Nossa Crítica
“Pra Frente Brasil” é um filme até que bem corajoso que expõe uma dura realidade nacional de uma maneira bem direta. De certa maneira é uma espécie de “Ainda Estou Aqui” da velha guarda, mas com bem menos sugestivo e mais visceral do que o seu representante nacional mais recente. Assim, como o vencedor do Oscar de Melhor Filme Internacional de 2025, “Pra Frente Brasil” conta a história de uma família devastada pelos horrores da ditadura, mesmo que à primeira vista todos quisessem se manter isentos da política.
Por uma ocasião do destino, Jofre, um empresário carioca, acaba no mesmo táxi que leva um homem perseguido pela ditadura. Confundido com um militante comunista após os demais passageiros do táxi serem executados, Jofre é detido e submetido à tortura para contar tudo o que ele (não) sabe sobre os subversivos. Depois do sumiço do marido, sua esposa Marta inicia junto com Miguel, irmão de Jofre, uma tentativa de investigação particular para tentar entender em que seu marido está metido. Assim, os dois acabam descobrindo uma realidade óbvia, mas que parecia escondida na neutralidade política da família. Em meio a tudo isso, a população brasileira está eufórica com a participação do Brasil no que viria a se tornar a sua 3ª conquista mundial na Copa do Mundo de 1970.
Apesar de o filme não surtir um efeito tão profundo em mim devido principalmente a uma linguagem um pouco mais antiquada, julgo eu, a sua mensagem pode ser ainda muito bem entendida. O modo como a narrativa é levada ainda sim guarda uma certa curiosidade, pois é difícil definir quando o filme entra no seu ato final. A partir do momento em que entendemos a problemática que vai carregar a trama, o contexto e os seus personagens, a clima de tensão começa a crescer e não baixa até o desenrolar final da trama, numa crescente realmente interessante. Mesmo que minha imersão tenha sido baixa, de forma alguma o filme chegou a me cansar ou se mostrou desinteressante. De qualquer forma fica o aviso que para uma assistida despretensiosa, pode ser que essa obra não seja tão engajante.
Talvez até pela proximidade temporal da produção, o filme ainda mostra-se um pouco isento de responsabilizar diretamente o estado pelos horrores da tortura e da repressão, mas sugere muito bem a política do “pão e circo” na maneira como a sociedade está ludibriada pelo espetáculo do futebol e não consegue enxergar os problemas ao seu redor e bem mais próximos do seu dia a dia. É interessante o paralelo que a direção e a montagem fazem com imagens históricas da Copa do Mundo de futebol que mostram saudosos lances de Pelé, Rivelino e companhia representando o país, contrastados com uma realidade tenebrosa em território brasileiro.

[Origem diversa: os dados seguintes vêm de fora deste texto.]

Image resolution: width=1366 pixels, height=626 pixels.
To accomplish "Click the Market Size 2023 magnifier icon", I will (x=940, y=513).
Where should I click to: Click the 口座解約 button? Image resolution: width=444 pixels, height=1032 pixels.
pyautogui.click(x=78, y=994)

Numa tentativa de estabelecer uma dinâmica de povo contra povo, a violência e a crueldade do estado passam para o encargo de grupos extremistas de repressão — que nada mais eram do que braços clandestinos do estado — mas isso não limita o filme a expor características bem claras da ditadura militar do Brasil. A influência americana no regime brasileiro, a luta armada, as torturas e perseguições de opositores políticos e até mesmo o cerceamento da liberdade de expressão através da censura. Tudo fica muito bem exposto, mesmo que essa pareça ser uma realidade distante para a classe social dos personagens que acompanhamos.
É por isso que esse filme se assemelhou bastante a “Ainda Estou Aqui”. Claro que é preciso dar as devidas proporções a ambos e reconheço que a profundidade dramática do filme mais recente é muito melhor desenvolvida, mas o filme da década de 80 também consegue trazer imagens marcantes e até mesmo chocantes, coisa que a obra mais recente resolveu apenas sugerir. De uma maneira ou de outra, ambas as obras surtem efeito e conseguem transmitir uma mensagem sóbria sobre um período terrível da história brasileira.
A mensagem mais clara que o filme tenta transmitir é que em um estado de exceção, não importa o quão isento e neutro você tente ou demonstre ser, seus direitos e liberdades também vão ser cerceadas e sua vida ainda vai estar bem menos garantida do que numa sociedade democrática, por maiores que os problemas dessa última possam ser. Por essa razão, acredito que esse filme ainda mereça uma revisita, pelo menos de uma perspectiva histórica e social, pois apesar de como uma obra artística não trazer nada excepcional ou tecnicamente engajante, consegue trazer uma metáfora social muito interessante e nos faz refletir sobre nossa identidade nacional e nossa história como país.